*Instructions to follow*
Which lines in the data below contain the string "rating"? Copy each such line in full.

*Exercise inputs*
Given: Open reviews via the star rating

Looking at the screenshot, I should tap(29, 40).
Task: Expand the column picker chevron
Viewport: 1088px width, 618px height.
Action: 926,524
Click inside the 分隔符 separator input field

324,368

*Correct result*
Given: Open reviews via the star rating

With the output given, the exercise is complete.